START SOURCE RECORDS
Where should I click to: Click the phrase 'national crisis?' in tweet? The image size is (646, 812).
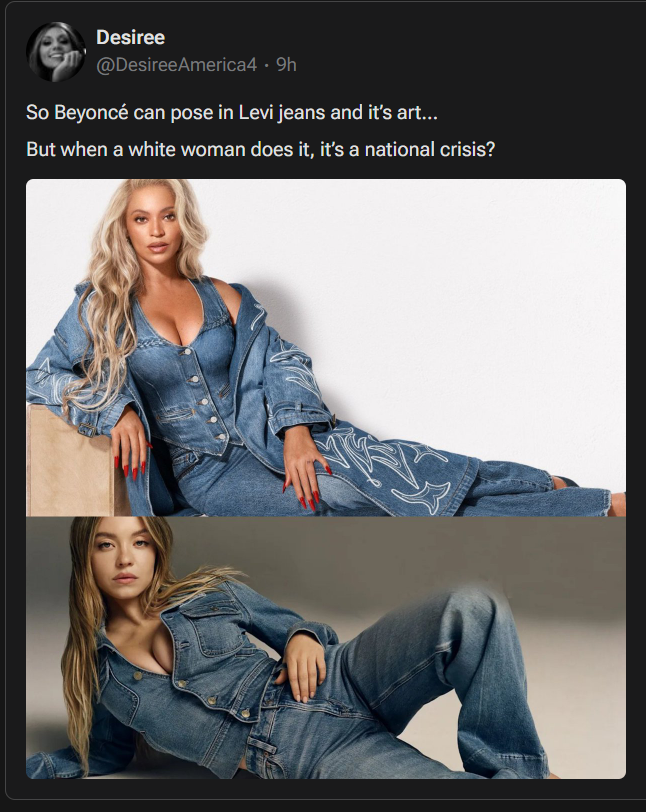[430, 150]
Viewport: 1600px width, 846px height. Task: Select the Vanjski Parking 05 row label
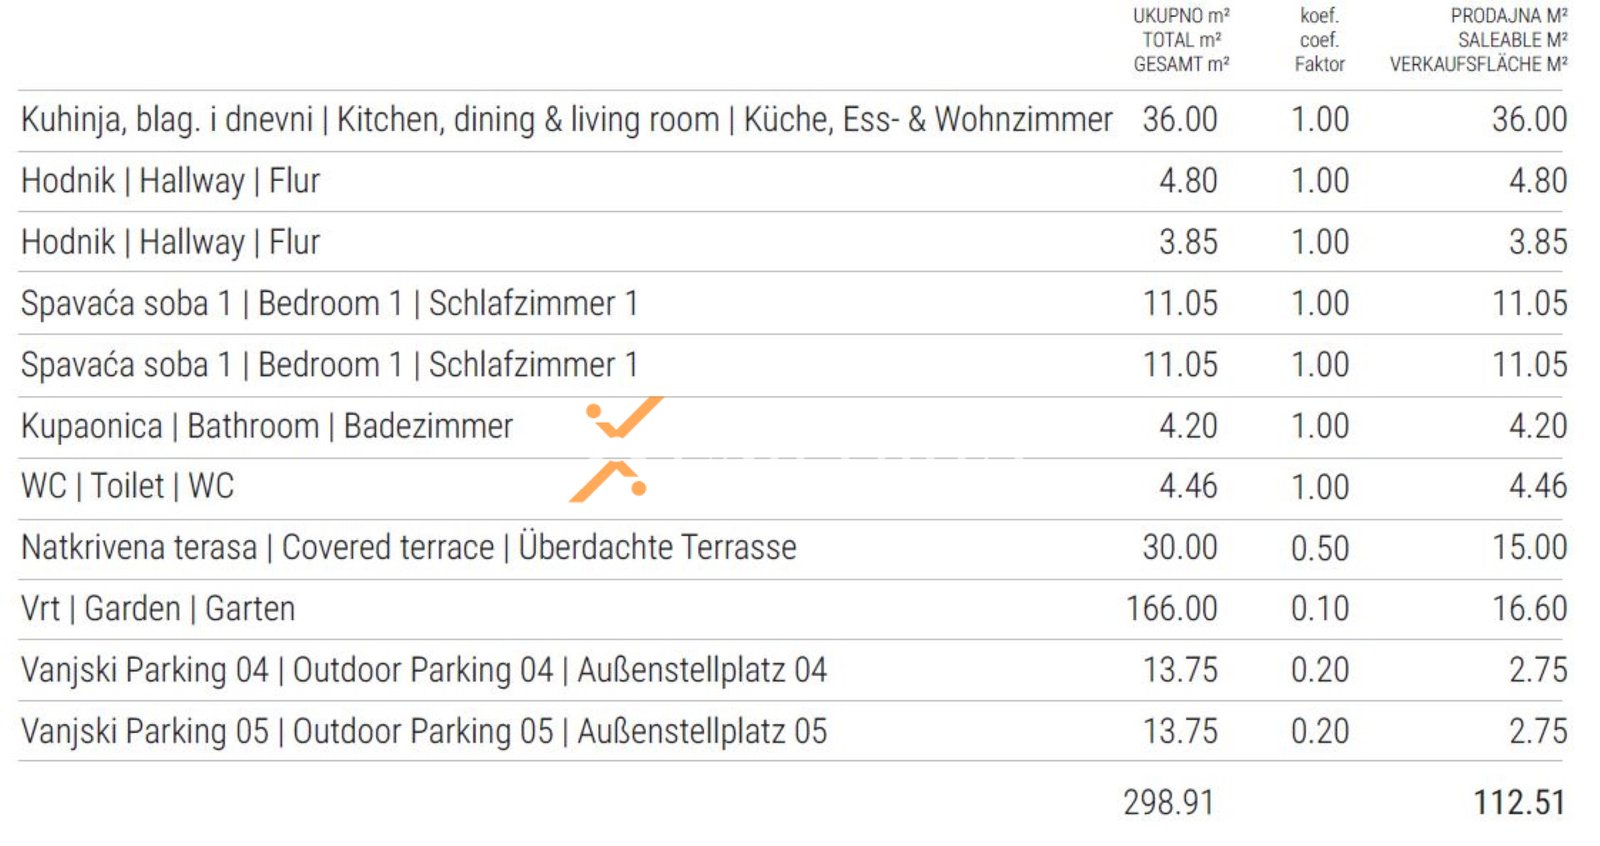click(423, 732)
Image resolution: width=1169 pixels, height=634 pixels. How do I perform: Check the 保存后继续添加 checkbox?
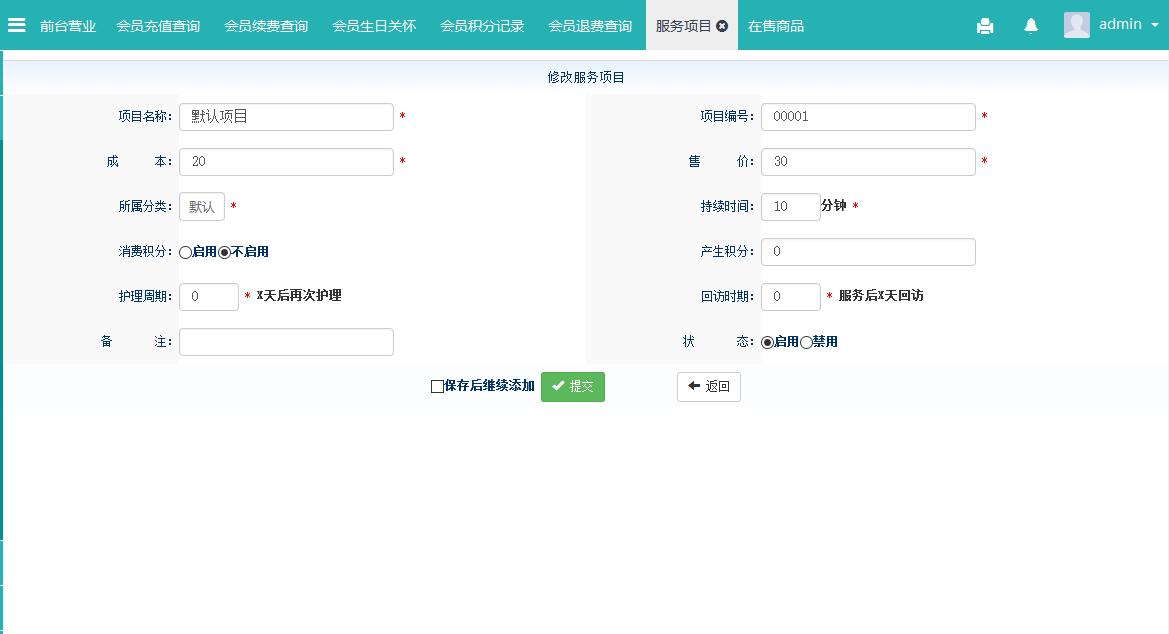pyautogui.click(x=437, y=387)
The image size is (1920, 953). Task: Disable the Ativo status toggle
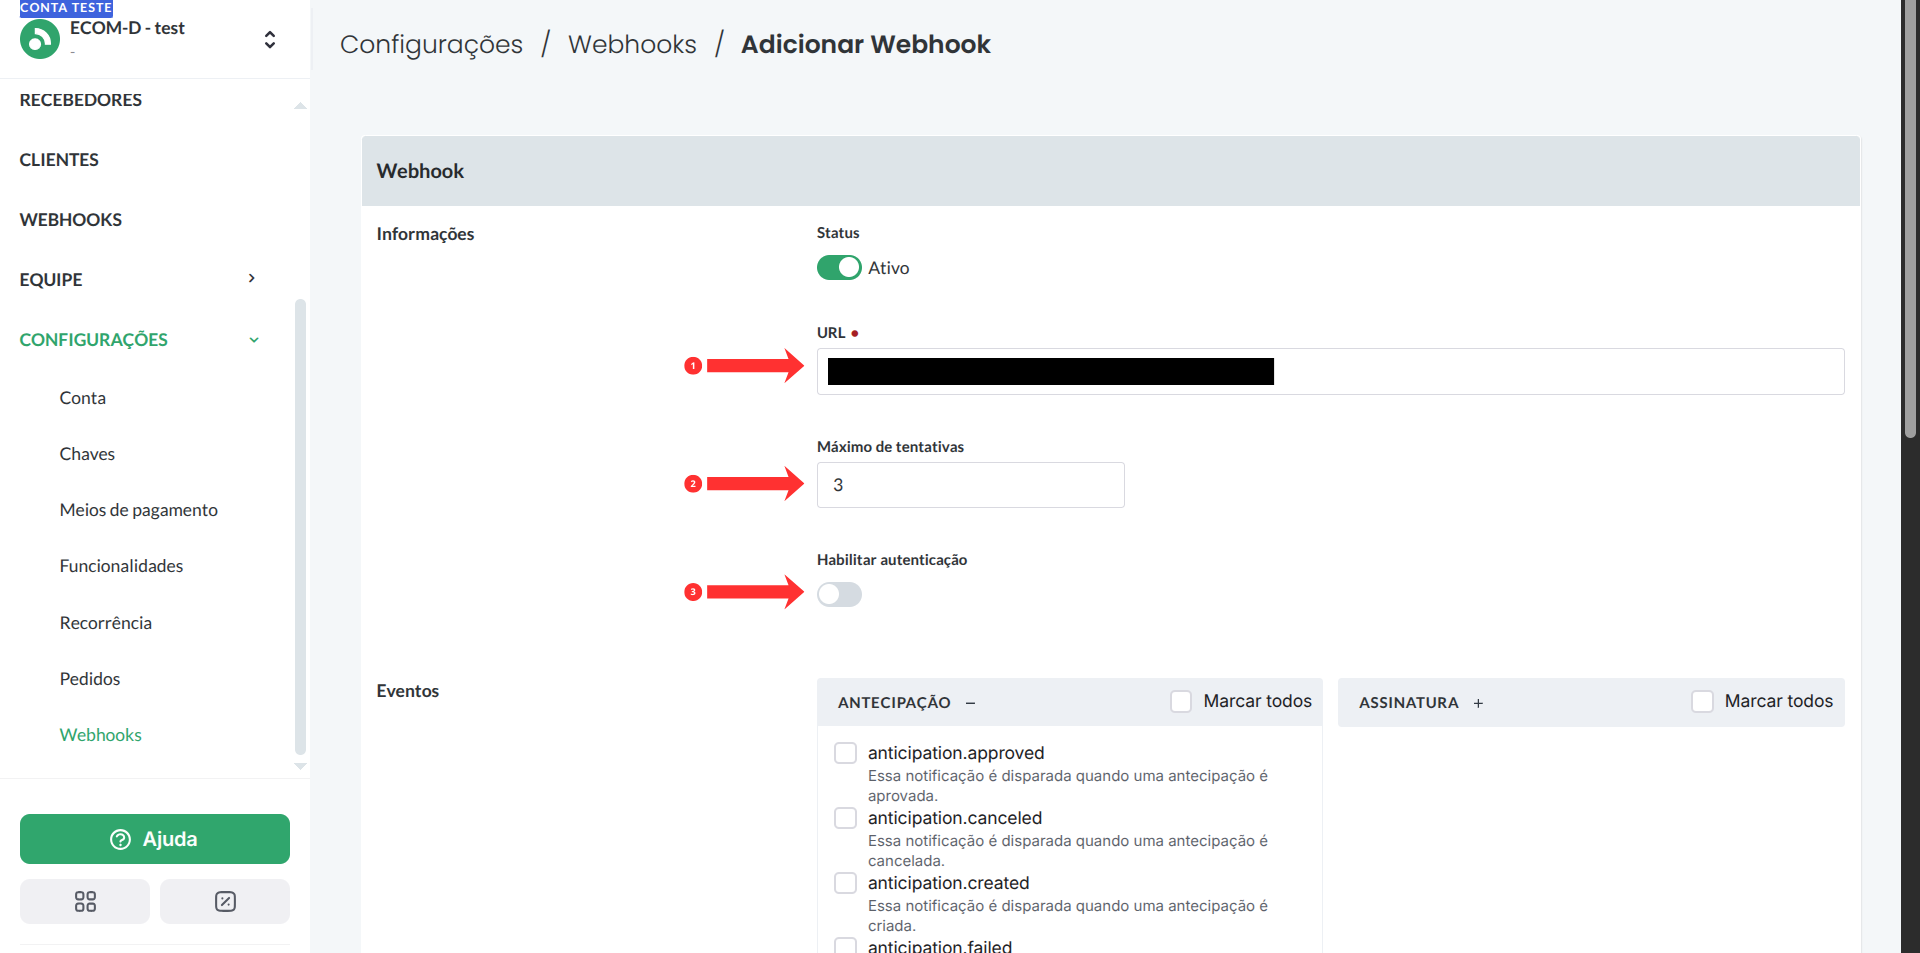click(839, 268)

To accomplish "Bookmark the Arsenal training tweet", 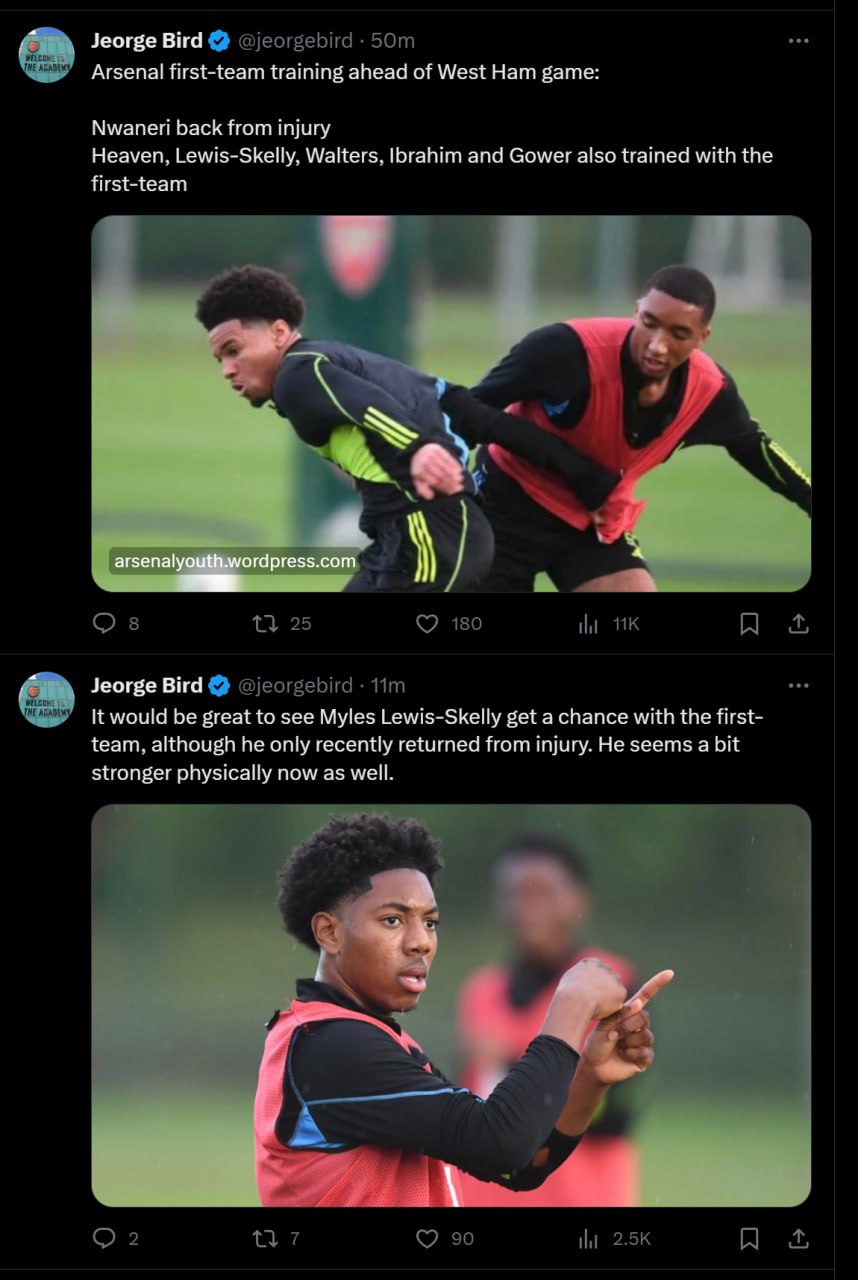I will point(749,623).
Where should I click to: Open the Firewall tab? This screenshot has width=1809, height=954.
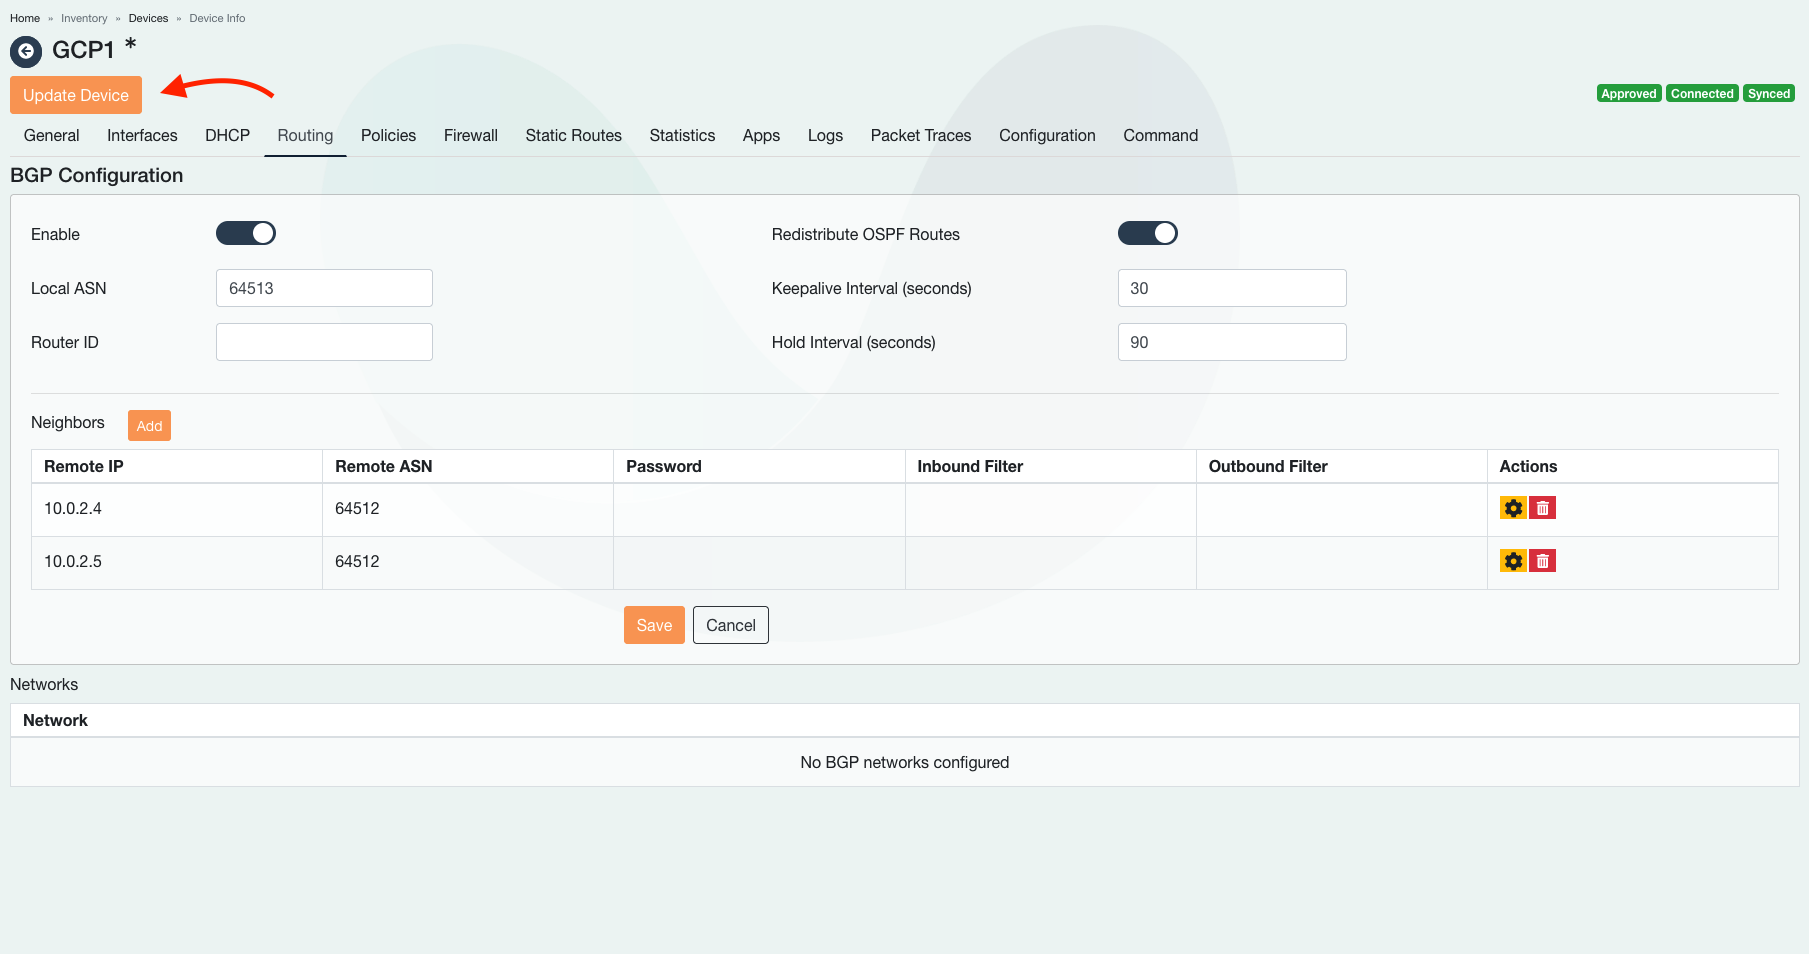pyautogui.click(x=470, y=135)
END SOURCE RECORDS
WHAT YOU NEED TO DO: Give again, unchanged, only the lines from the line containing "Where should I click to: Open" to the last line of the records above. Pictures do not belong in the copy.

ANSWER TO THE PROBLEM:
Where should I click to: Open the Firewall tab? This screenshot has width=1809, height=954.
pyautogui.click(x=470, y=135)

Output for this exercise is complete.